Work to complete: Give again, exactly, every line of the entries below from the one that has "Open the Pay Fines/Fees link" to the last.

----- Extracted records -----

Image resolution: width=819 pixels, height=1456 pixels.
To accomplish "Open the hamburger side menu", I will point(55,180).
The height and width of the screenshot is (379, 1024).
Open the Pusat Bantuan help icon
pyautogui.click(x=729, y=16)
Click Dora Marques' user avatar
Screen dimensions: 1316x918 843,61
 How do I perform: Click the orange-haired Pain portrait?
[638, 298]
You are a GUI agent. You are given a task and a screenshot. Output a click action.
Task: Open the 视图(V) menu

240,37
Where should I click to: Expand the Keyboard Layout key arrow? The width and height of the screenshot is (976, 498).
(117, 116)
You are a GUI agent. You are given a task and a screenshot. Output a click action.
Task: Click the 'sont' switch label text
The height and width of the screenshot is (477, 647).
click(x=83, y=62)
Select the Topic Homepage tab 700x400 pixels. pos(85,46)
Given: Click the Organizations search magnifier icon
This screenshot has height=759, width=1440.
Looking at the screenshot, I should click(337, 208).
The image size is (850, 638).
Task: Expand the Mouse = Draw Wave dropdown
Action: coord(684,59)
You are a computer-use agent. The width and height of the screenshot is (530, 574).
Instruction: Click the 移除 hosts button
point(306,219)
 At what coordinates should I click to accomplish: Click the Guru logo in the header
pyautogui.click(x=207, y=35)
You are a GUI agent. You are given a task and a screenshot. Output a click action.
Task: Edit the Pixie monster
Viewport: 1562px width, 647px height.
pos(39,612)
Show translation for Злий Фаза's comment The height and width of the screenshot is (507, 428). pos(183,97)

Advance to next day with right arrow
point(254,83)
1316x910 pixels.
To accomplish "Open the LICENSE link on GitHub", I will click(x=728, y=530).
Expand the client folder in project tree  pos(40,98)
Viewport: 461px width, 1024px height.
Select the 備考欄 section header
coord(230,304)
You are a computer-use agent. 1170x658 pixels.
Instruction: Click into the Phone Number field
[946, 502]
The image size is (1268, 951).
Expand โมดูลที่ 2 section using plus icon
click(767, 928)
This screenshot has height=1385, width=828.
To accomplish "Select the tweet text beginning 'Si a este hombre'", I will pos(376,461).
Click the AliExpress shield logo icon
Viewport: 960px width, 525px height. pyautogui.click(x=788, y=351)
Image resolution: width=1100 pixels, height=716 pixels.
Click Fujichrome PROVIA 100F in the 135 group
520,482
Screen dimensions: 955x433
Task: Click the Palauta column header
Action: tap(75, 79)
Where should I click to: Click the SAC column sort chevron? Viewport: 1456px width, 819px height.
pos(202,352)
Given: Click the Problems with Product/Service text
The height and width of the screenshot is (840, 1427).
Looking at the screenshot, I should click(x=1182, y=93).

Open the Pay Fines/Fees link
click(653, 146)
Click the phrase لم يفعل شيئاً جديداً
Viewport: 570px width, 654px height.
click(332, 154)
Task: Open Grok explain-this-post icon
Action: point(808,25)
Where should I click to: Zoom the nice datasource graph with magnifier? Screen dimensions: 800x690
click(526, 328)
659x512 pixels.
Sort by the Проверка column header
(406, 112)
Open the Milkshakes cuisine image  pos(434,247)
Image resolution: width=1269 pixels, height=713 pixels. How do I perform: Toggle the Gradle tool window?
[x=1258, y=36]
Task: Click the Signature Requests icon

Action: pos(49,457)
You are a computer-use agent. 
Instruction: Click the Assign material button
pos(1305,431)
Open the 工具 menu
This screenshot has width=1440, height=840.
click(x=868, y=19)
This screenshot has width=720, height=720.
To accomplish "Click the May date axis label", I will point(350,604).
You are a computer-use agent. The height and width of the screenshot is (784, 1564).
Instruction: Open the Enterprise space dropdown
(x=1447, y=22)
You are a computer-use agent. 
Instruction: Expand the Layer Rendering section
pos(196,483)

-----

Exercise response:
Open the Pay Fines/Fees link
click(653, 146)
Click the phrase لم يفعل شيئاً جديداً
Viewport: 570px width, 654px height.
click(332, 154)
Task: Open Grok explain-this-post icon
Action: point(808,25)
Where should I click to: Zoom the nice datasource graph with magnifier? Screen dimensions: 800x690
click(526, 328)
659x512 pixels.
Sort by the Проверка column header
(406, 112)
Open the Milkshakes cuisine image  pos(434,247)
Image resolution: width=1269 pixels, height=713 pixels. How do I perform: Toggle the Gradle tool window?
[x=1258, y=36]
Task: Click the Signature Requests icon

Action: pos(49,457)
You are a computer-use agent. 
Instruction: Click the Assign material button
pos(1305,431)
Open the 工具 menu
This screenshot has width=1440, height=840.
click(x=868, y=19)
This screenshot has width=720, height=720.
To accomplish "Click the May date axis label", I will point(350,604).
You are a computer-use agent. The height and width of the screenshot is (784, 1564).
Instruction: Open the Enterprise space dropdown
(x=1447, y=22)
You are a computer-use agent. 
Instruction: Expand the Layer Rendering section
pos(196,483)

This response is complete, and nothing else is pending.